Now, at 10 p.m. on Sunday night, Jane sat back in her chair in the dark conference room looking at the photos on the "wall." She was trying to find all the facts she needed to finish the book. Since Tuesday, nearly seventy witnesses had been questioned, three searches had been made, 174 boxes of evidence had been seized, and hundreds of working hours had gone into the investigation.
It was necessary to know where to look.
Again Jane looked at the aerial photographs, the blue stickers marking where the girls had been found. Why had Bantling picked these places? What did they mean?

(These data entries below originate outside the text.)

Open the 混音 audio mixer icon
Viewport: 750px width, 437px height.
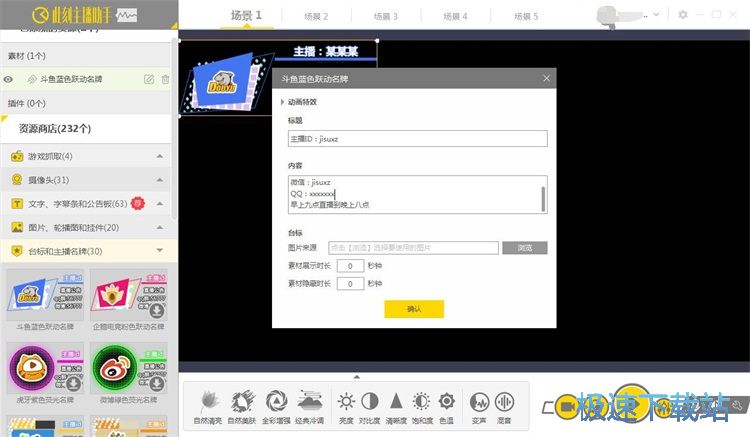click(503, 401)
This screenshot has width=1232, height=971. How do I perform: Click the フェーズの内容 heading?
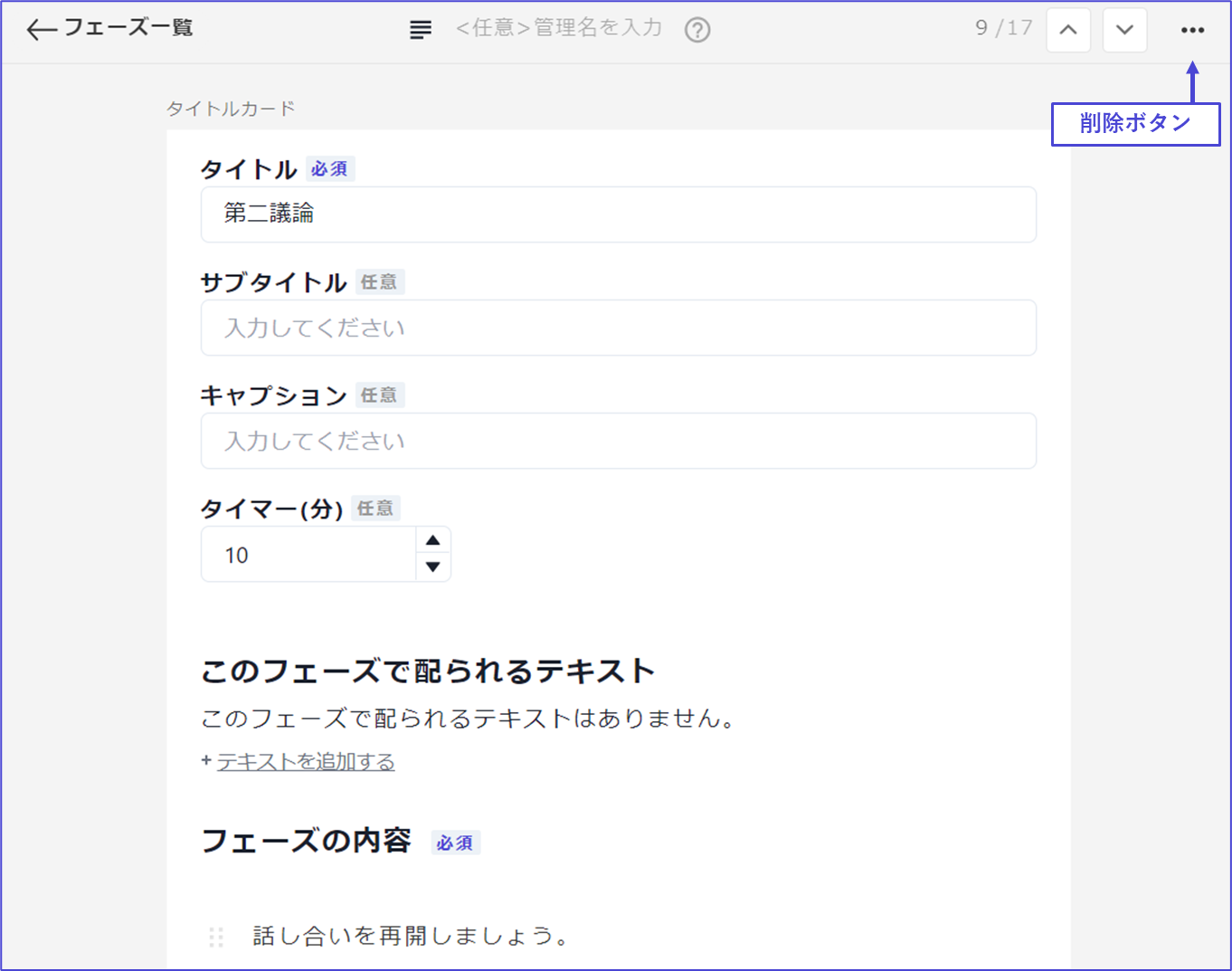tap(306, 841)
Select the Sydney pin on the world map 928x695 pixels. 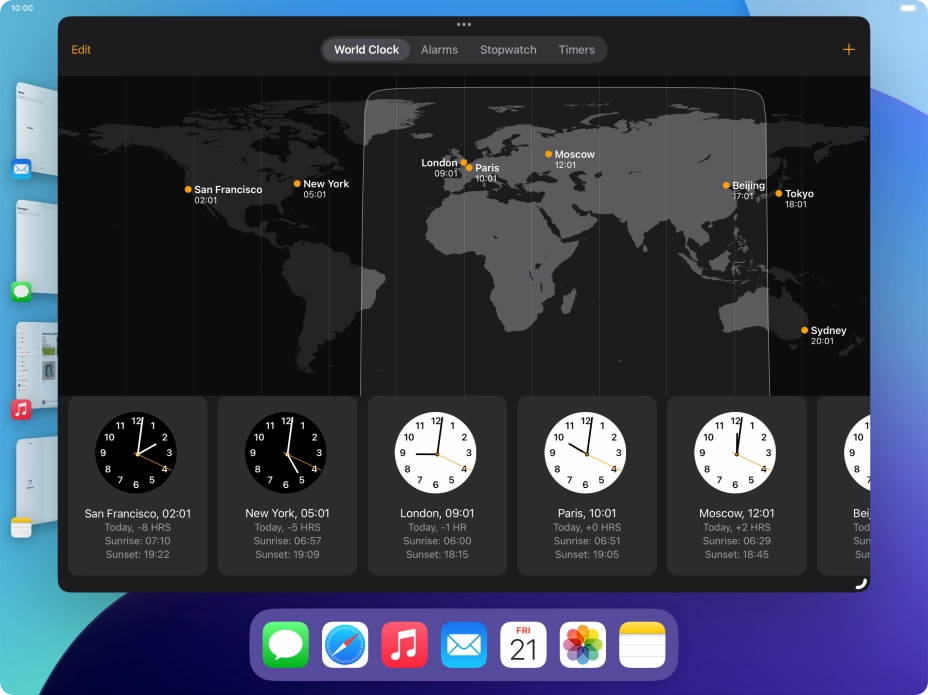coord(804,329)
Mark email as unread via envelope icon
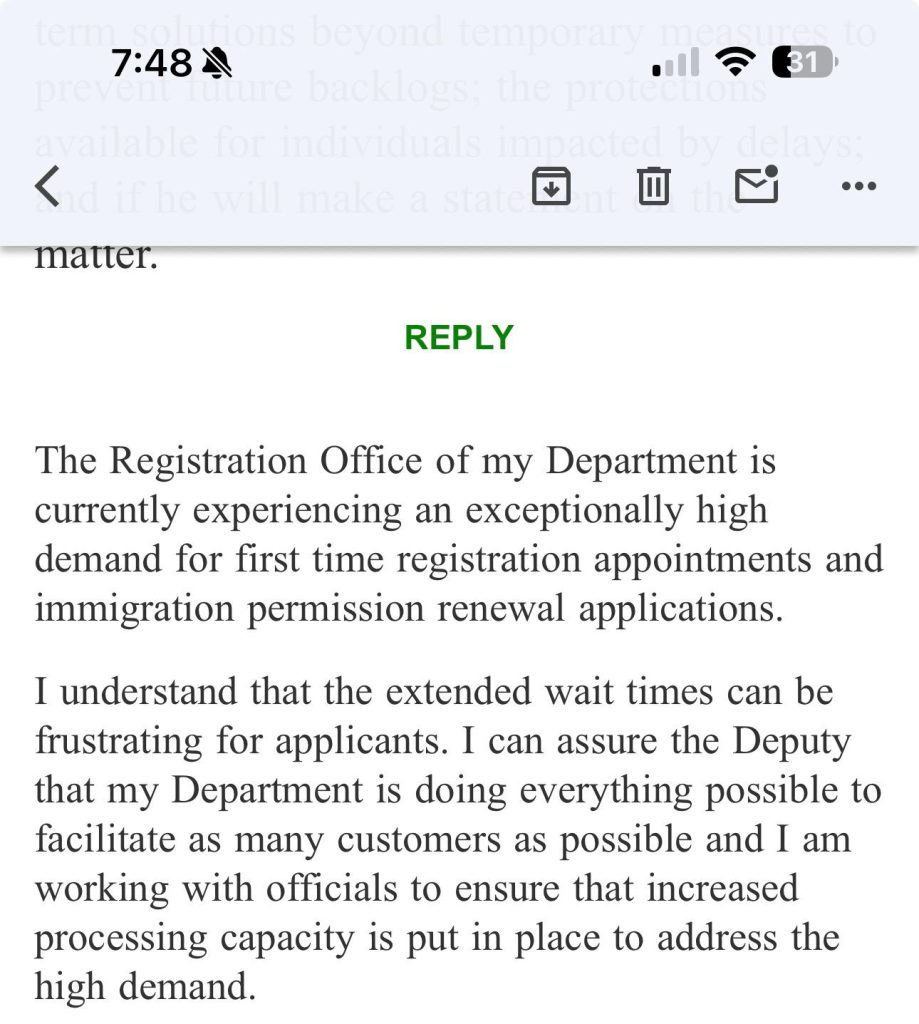The image size is (919, 1024). [x=756, y=185]
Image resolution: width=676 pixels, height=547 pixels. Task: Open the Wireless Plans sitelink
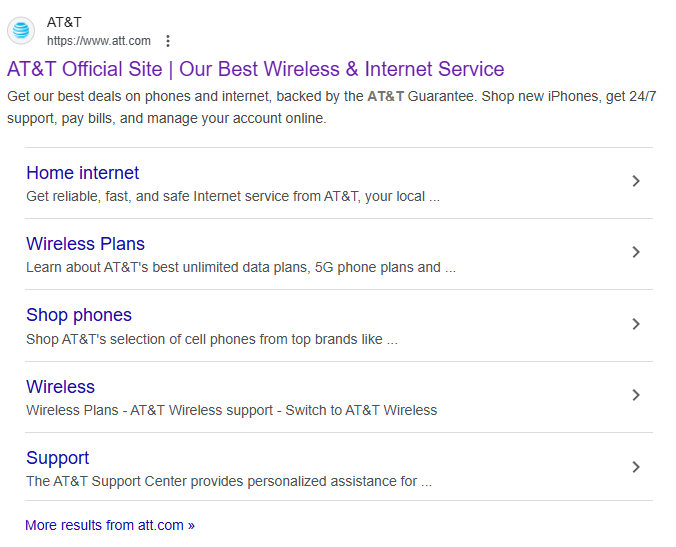click(x=85, y=244)
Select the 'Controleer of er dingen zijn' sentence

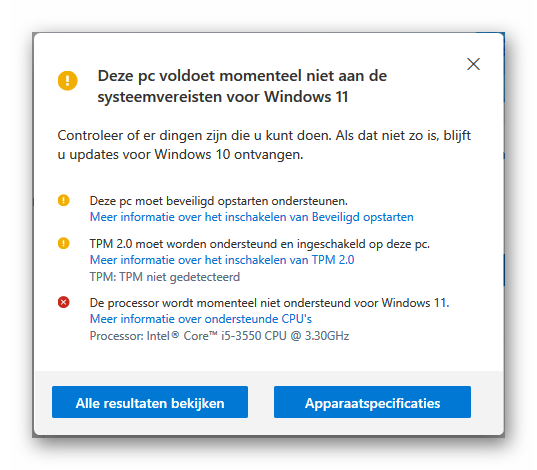click(194, 135)
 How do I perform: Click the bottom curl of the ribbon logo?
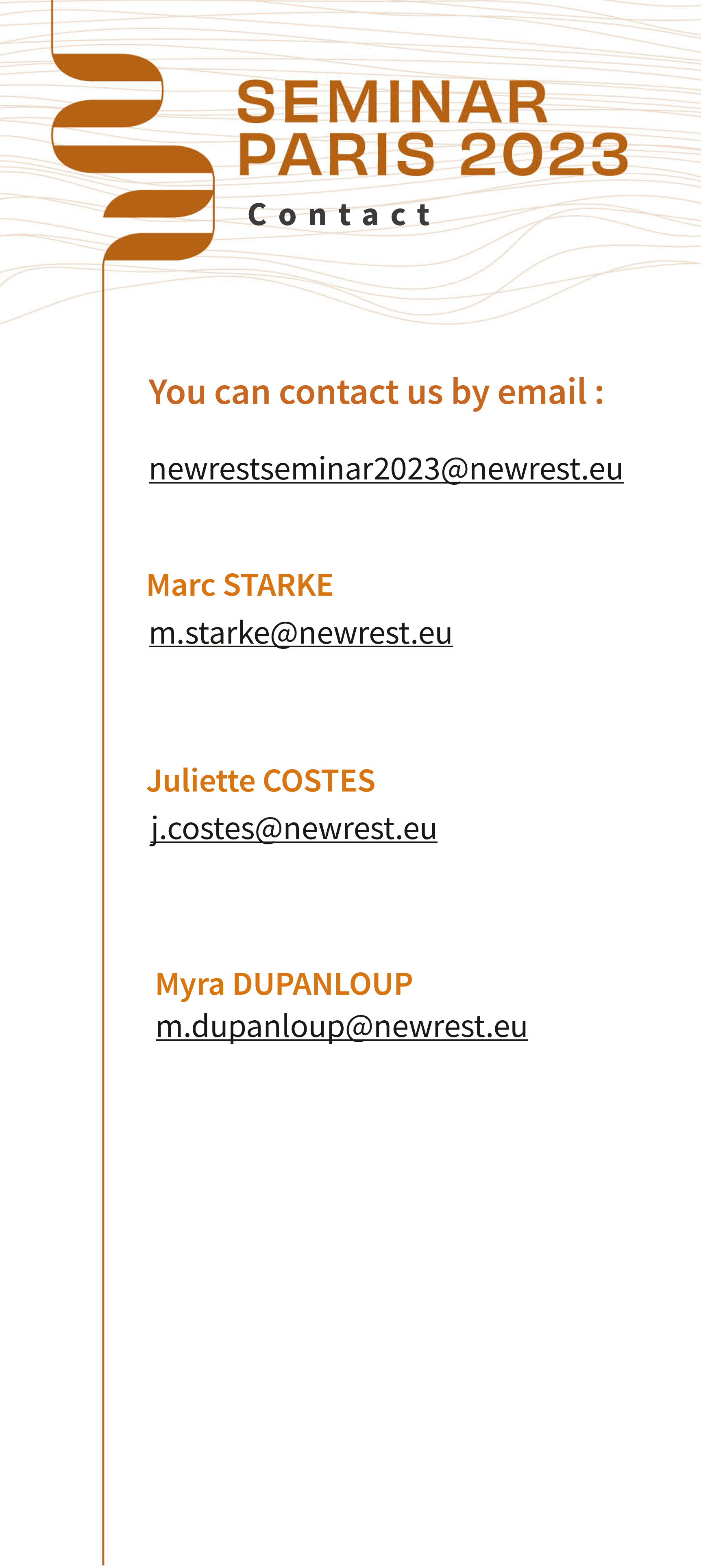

Jane rubbed her temples and glanced at her cell phone. She would have liked to call Maura, but she didn't. She hadn't heard from the lawyer since Wednesday night. Maura hadn't responded to her messages, and since Jane didn't want to be intrusive, she had stopped leaving any. Clearly, Maura was going through something at the moment that she didn't want the detective to be a part of. And obviously, Jane had been completely on the wrong track as far as they were both concerned. Jane was adult enough to handle it. But she was afraid that this crisis would affect the case, and that, she was sure, neither of them wanted that. Jane had to somehow manage to bring their relationship back to an amicable, professional level.
Jane suspected that Maura Isles was hiding something from her; that evening at her house, Jane had sensed it quite clearly. Holding the lawyer in her arms, Jane knew that something was going terribly wrong in her life, and the Italian had wanted to help her. Maura had been so vulnerable, so scared, completely defenseless, and the detective was sure she didn't want to show that side to anyone. And for that reason, Jane suspected, Maura now found it difficult to face her again.
What was Maura so afraid of, in court, in her home? Was it Bantling? Did this case have a special, a different meaning for the lawyer for some reason?
Jane had seen Maura before in difficult, complex, cruel cases. The blonde had always been controlled, had always been in control. But not this time, she was more than scared and nervous.
What was so special about this case for her?
And why was Maura so important to her?